6 years ago my sister (half) was diagnosed with colon cancer, and it was a difficult time for the whole family, but we pulled together, i couldnt go and see her as much as i would have liked because i had a small baby, but we talked quite often and once again i promised i would be there for her girls to talk to. Since then the cancer has spread throughout her body and so it seems has another form of cancer.
Her bloke took it into his head that i was posting things about me having cancer online, which i think is just sick, the thought wouldnt even cross my mind having seen so many loved ones suffer from this horrific disease. Sadly, her mother, jumped on the bandwagon and my sister and her girls ended up believing it all, which really hurts.... a lot. That all happened christmas last year, her eldest went to my mum and dads and literally attacked my mum (my sisters step mum) then turned up at my door and knocked it down to get at me, scaring my then 4 year old to bits. I sent her packing and told her not to come back until she could see sense. I have tried talking to my sister but have been told im not wanted. I have sent letters but no replys, my nieces wont talk to me, thier grandad or my little girl. i have been verbally abused in my home town by my sisters mother and i have had really nasty messages from her other half and one of my other half sisters. I have been told our Dad isnt my real Dad which is a pure and utter lie.
In november she was told the cancer had spread so far there was nothing left to do for her and on friday she was rushed into hospital with a serious infection, they dont think she will make it out of hospital again. This has all been a complete nightmare. made even worse now because they are now stopping our dad from going to see her and holding her hand, and all because of something they say I did (which i didnt). Dad is in his late 80's and frail himself, he cant drive all the way out there and needs someone with him but none of his (my) family are willing to take him.

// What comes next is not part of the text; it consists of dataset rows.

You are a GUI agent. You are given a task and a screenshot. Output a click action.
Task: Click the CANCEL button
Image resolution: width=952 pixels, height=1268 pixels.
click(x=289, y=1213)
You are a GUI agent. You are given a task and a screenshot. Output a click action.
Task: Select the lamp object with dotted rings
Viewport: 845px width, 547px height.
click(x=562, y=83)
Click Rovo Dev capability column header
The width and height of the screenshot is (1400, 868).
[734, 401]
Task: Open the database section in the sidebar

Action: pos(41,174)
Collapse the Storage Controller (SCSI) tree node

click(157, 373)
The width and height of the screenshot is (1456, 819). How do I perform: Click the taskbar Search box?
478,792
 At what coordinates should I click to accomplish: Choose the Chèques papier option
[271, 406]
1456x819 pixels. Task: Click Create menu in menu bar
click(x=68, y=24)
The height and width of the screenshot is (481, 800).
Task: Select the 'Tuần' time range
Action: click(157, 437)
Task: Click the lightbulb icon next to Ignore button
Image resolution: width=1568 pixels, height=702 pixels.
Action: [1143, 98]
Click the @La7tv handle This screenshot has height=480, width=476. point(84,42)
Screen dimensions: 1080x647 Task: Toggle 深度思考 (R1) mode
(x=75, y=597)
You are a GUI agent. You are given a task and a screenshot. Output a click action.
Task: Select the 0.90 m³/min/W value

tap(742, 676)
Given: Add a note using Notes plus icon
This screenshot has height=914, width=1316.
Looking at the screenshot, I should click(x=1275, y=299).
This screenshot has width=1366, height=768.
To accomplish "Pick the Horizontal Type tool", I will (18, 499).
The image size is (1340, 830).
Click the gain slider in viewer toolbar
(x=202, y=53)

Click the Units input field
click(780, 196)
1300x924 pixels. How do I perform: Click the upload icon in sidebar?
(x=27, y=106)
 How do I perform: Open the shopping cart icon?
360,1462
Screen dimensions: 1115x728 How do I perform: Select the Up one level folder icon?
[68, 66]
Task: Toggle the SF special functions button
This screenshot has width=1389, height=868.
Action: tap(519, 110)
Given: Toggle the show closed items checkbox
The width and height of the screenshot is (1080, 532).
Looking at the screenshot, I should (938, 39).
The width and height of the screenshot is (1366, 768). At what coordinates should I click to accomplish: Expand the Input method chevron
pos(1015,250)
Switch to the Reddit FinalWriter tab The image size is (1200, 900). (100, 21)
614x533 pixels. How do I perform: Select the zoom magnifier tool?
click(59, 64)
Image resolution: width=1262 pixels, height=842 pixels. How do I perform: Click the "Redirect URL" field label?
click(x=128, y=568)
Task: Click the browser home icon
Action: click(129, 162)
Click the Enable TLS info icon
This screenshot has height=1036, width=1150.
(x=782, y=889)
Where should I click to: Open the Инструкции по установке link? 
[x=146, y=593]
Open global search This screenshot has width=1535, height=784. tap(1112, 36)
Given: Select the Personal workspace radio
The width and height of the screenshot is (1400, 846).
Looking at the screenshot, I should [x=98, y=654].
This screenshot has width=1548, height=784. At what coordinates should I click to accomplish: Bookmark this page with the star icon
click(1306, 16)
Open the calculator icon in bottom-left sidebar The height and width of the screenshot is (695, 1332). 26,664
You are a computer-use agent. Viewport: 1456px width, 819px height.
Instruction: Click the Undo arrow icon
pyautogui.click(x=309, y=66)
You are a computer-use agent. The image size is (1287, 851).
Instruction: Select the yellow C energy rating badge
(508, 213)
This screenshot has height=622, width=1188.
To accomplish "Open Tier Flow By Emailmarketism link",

i am trying soooooo hard to be there for my Mum and dad, to keep it together and stay strong, not let my sadness affect them, or my guilt, because although i didnt cause any of this, they have used me as a reason to stop Dad from being with his daughter and i wish i could be there for my sister, my nieces and the rest of my family but i cant, and its eating me up inside. I have tried to talk to friends but they all say the same thing...... theyre not worth it.
Since friday i havent slept, i broke down at my little girls school this morning (not something i make a habit of) and i feel alone right now, alone and helpless.
I dont know what i expect from using this forum but i really needed to get it all off my chest and really open up. I am screaming inside and i am so frustrated, if anyone has any constructive advice please help.